> **Problem requirements**:
Carry on the piece below about whether universities should take political stands on South Africa, picking up after its last sentence.

Whether universities should take positions on issues such as South Africa, either rhetorically or financially, can best be answered by voices from two of my favorite universities. The first is that of Derek Bok:

At bottom, this is also a dispute about the nature of the University itself and the ways in which it should and should not respond to evil in the outside world.... Much as I oppose apartheid, I strongly believe that universities should not use their power to press their political and economic views on other organizations and individuals beyond the campus.[6]

That was written in 1984. In 1967, in an even more highly charged environment, a committee of the University of Chicago issued a "Report on the University's Role in Political and Social Action":

The instrument of dissent and criticism is the individual faculty member or the individual student. The university is the home and sponsor of critics; it is not itself the critic.... In the exceptional instance, these corporate activities of the university may appear so incompatible with paramount social values as to require careful assessment of the consequences. These extraordinary instances apart, there emerges, as we see it, a heavy presumption against taking collective action or expressing opinions on the political and social issues of the day, or modifying its corporate activities to foster social or political values, however compelling or appealing they might be.[7]

In addition to the moral commitment to protect academic freedom, there is a self-interested reason to hold such views. Intruding in the affairs of others exposes one to retaliatory intrusion in one's own affairs. Is a symbolic action (especially one of dubious effectiveness) worth such risk? How often should one take the risk? What makes an instance extraordinary, exceptional?

In any event, there are other options open to anti-apartheid activists. Universities provide space and often financial and logistical support to a wide range of political organizations. Why is it necessary to force the university as an institution into an extreme and awkward position on the South African issue?

> **Provided data**:
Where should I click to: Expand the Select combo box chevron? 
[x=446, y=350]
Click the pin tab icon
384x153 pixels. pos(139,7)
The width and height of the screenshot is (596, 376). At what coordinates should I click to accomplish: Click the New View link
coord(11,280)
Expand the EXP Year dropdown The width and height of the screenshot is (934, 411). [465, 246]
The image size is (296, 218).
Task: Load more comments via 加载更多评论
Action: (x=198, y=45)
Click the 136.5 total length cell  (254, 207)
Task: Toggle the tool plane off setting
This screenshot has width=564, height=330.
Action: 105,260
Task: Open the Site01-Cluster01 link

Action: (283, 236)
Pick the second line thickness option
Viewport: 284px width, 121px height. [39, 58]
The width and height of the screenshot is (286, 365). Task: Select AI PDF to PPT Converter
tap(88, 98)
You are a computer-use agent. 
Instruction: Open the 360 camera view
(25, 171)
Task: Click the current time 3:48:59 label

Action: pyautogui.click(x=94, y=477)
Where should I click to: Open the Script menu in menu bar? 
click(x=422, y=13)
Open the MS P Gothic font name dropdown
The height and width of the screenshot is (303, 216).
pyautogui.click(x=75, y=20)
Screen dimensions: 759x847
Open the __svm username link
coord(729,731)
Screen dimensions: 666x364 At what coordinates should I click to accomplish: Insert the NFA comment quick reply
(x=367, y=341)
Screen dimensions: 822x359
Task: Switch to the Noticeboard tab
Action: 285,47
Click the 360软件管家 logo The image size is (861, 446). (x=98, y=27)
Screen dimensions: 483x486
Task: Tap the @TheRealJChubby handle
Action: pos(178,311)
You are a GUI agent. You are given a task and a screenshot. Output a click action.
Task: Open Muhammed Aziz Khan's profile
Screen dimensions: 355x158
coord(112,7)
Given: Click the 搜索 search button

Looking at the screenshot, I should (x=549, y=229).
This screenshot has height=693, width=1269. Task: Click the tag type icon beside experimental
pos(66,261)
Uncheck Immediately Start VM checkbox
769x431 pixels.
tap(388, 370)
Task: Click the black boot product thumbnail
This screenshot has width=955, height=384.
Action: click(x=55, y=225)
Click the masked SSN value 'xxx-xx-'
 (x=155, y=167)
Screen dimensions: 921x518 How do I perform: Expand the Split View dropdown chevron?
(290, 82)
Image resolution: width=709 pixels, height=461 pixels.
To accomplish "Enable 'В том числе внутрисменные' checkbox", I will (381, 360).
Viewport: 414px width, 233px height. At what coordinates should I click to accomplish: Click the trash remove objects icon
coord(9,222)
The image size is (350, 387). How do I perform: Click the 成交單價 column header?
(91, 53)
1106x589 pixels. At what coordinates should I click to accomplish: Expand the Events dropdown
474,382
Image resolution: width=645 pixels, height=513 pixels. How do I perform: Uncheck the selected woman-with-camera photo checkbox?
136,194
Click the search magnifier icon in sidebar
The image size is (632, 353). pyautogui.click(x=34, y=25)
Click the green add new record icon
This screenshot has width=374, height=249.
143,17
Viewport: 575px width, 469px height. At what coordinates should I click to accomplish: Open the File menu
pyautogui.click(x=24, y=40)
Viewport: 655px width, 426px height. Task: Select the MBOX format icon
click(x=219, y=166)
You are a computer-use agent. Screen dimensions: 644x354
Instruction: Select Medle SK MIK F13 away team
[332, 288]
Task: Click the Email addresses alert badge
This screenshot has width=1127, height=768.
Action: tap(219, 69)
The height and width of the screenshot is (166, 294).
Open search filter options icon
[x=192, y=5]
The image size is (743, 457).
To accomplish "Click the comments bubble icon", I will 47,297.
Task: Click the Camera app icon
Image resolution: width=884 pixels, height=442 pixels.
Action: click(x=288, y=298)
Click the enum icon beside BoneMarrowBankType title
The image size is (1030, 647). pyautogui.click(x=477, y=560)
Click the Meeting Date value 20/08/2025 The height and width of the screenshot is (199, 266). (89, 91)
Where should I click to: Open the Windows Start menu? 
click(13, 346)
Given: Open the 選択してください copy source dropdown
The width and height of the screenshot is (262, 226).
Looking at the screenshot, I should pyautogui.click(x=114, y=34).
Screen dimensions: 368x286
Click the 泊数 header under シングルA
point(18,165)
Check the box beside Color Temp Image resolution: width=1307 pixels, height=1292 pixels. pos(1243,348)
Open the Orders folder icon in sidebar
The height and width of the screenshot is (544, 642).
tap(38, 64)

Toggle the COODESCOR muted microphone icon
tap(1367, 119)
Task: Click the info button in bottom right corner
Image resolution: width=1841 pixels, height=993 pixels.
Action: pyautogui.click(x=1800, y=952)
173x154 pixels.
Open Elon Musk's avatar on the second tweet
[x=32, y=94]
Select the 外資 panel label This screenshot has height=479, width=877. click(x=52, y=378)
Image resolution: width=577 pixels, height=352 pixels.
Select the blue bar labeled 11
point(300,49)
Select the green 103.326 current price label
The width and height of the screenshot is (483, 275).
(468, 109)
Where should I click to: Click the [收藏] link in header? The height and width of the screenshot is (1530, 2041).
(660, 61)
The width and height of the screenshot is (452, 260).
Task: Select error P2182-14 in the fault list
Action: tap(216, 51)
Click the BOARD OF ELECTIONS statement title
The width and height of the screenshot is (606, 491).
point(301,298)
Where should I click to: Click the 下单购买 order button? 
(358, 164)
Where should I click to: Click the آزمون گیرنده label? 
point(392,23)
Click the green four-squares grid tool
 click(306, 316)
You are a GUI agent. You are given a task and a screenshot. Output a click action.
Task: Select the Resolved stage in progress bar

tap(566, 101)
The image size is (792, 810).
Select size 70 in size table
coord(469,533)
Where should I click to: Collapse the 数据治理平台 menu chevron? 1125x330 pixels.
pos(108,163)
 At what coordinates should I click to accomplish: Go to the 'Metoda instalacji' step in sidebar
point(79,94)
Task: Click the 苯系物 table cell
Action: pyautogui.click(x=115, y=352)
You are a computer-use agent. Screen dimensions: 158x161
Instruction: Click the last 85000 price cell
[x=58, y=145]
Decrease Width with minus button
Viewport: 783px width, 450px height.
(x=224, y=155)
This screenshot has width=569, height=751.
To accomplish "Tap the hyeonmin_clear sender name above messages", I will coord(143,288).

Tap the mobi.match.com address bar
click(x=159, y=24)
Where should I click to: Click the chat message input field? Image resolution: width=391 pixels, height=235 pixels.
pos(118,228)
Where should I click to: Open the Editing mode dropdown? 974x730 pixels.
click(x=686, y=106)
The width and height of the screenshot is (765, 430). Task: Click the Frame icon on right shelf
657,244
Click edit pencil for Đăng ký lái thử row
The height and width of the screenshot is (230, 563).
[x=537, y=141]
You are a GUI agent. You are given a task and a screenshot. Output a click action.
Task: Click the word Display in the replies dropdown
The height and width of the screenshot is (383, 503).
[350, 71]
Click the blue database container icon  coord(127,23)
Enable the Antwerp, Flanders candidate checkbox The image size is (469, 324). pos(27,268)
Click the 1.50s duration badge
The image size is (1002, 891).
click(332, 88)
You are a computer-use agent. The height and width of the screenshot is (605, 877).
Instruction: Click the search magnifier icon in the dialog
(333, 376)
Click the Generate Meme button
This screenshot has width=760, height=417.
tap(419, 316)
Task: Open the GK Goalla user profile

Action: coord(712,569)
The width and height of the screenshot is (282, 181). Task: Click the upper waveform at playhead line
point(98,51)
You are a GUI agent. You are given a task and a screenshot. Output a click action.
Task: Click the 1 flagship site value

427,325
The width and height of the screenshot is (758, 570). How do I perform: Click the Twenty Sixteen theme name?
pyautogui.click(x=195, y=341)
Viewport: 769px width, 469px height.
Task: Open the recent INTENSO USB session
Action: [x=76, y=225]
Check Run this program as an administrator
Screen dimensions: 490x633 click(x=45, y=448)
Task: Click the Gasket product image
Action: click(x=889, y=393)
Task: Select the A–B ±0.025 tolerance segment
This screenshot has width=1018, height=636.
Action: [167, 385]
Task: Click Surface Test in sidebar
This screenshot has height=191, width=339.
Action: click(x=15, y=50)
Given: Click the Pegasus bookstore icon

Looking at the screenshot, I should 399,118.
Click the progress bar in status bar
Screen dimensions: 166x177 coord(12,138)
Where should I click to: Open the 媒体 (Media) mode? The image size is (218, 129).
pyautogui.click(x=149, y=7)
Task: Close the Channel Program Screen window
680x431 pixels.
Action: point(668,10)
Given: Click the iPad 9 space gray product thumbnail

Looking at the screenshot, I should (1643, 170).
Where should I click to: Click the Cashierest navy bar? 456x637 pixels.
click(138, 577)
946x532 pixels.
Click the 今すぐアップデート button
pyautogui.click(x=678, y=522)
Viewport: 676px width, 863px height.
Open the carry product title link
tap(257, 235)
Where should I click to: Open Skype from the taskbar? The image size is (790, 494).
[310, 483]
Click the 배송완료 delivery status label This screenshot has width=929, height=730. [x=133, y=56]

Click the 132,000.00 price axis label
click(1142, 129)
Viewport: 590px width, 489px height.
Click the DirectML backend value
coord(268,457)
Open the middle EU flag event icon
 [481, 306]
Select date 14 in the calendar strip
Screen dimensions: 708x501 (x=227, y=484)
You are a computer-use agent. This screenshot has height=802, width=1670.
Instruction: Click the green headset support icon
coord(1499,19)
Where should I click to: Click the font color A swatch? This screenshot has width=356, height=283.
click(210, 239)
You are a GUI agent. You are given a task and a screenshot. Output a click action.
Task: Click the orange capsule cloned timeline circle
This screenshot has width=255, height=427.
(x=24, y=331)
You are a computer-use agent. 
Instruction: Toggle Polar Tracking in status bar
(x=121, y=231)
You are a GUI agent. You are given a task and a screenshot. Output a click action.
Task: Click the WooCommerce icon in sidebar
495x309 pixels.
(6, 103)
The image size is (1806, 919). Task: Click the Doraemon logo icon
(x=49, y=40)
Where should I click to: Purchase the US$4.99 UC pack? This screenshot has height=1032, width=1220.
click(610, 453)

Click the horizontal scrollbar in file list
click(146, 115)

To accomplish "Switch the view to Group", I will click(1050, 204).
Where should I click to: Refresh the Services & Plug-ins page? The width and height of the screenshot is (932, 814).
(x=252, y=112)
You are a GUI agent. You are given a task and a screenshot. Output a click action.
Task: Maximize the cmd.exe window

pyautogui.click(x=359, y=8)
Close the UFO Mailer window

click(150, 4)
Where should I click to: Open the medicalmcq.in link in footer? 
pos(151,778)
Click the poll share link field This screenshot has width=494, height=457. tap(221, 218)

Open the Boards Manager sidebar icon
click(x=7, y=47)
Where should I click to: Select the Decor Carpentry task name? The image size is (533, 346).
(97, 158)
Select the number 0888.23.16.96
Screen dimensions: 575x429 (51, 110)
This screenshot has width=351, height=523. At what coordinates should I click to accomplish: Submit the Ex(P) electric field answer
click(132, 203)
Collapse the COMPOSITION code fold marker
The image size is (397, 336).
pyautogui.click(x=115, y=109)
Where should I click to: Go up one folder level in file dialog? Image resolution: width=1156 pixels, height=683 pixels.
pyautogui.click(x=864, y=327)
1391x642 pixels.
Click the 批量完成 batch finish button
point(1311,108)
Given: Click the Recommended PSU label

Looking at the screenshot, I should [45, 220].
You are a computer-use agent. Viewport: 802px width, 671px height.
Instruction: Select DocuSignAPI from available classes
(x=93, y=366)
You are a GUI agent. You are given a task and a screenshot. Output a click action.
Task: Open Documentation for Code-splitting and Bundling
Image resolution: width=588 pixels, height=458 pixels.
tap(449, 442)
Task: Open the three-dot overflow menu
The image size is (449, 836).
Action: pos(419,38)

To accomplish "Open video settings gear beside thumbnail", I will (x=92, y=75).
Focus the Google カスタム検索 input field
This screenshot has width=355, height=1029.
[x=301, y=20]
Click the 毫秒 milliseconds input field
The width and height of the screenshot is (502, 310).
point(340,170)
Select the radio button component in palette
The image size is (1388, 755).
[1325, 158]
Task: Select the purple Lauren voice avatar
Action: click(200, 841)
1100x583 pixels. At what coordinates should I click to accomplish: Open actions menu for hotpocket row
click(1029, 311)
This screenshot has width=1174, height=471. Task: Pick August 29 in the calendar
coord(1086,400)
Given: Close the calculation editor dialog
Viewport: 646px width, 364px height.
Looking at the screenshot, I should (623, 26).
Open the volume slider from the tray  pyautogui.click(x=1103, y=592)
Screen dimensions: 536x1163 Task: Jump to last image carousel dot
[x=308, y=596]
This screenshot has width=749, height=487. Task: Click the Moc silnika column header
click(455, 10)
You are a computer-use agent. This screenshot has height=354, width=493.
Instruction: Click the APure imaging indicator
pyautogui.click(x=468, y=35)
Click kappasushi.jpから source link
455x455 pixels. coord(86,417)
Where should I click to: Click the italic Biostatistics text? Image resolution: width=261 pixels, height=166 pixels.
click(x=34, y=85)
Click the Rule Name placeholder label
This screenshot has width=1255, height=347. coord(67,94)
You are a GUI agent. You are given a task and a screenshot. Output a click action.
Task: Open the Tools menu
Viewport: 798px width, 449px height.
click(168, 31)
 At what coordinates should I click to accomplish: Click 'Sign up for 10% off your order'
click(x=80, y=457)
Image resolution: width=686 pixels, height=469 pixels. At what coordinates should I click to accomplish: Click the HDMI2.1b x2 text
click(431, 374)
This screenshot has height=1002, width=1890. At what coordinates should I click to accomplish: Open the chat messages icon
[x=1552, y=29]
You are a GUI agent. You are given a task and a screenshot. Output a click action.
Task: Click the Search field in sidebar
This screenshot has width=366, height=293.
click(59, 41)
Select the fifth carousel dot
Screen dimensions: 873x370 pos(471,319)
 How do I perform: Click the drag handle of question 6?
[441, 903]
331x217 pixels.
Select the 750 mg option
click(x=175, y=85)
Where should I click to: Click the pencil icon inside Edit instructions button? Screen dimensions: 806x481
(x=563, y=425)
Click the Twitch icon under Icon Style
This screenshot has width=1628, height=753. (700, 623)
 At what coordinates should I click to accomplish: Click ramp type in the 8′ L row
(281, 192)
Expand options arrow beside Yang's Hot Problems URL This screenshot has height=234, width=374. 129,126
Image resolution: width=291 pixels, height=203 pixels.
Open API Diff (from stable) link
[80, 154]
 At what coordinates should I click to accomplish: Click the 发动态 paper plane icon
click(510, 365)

> **Exercise result**:
My own opinion is that the divestment "movement" has not been much of a campus movement at all. It is very narrowly based and commands token and largely uninformed support. The tactics of many divestment advocates have obscured the issues and made it difficult if not impossible for the uncommitted to sort out their ideas and come to reasonable conclusions. The discourse of pro-shanty and anti-shanty should perhaps be dismissed as the moral equivalent of panty raids. Even a good cause should not become a convenient excuse for intimidation.

The first purpose of a college education, the historian Karl Weintraub once said, is to learn to understand the complexity of things. If that purpose is loosened by slipshod argument or undermined by coercion, or if it loses place to moral fervor or political ideology, the central mission of the university will be fatally compromised.

Lift the rock of apartheid and you will not find respect for complexity. Those slugs and grubs are blind to it. They see only Truth. The moral life is for them, because it is so simple. They have smothered the spirit of liberty, or perhaps never breathed its air. The moral life is never hard for true believers. But it certainly is for the rest of us.

Where does all this leave "the rest of us?" Given the intellectual complexity of the issues, the moral urgency of a situation steadily becoming more ominous, the pressing need to keep our wits about us, how should we proceed? The divestment effort may have succeeded in so undermining the U.S. business presence in South Africa that we have already lost the constructive influence symbolized by the Sullivan Principles. Xerox has now left, in a decision that its chairman says pleases no one. Eastman Kodak, which tried to keep its products out of South Africa, finds that it couldn't achieve that without going out of business everywhere. Economic pressures seem not to have worked in South Africa, although it is possible that they have permanently changed—damaged, in my view—the relationship of for-profit and not-for-profit organizations in the United States. A college trustee who worked for ten years to persuade his college to divest feels mildly triumphant. He believes his efforts have been a positive contribution to reform in South Africa. Colleges using their economic power to urge their moral convictions on society is, in his view, smart politics. What else, he might ask, can a college do? What else can American college students do? If they can't use their pressure on trustees to divest, what can they do? The situation in South Africa is one of those exceptional, extraordinary instances the people at Chicago were talking about, isn't it?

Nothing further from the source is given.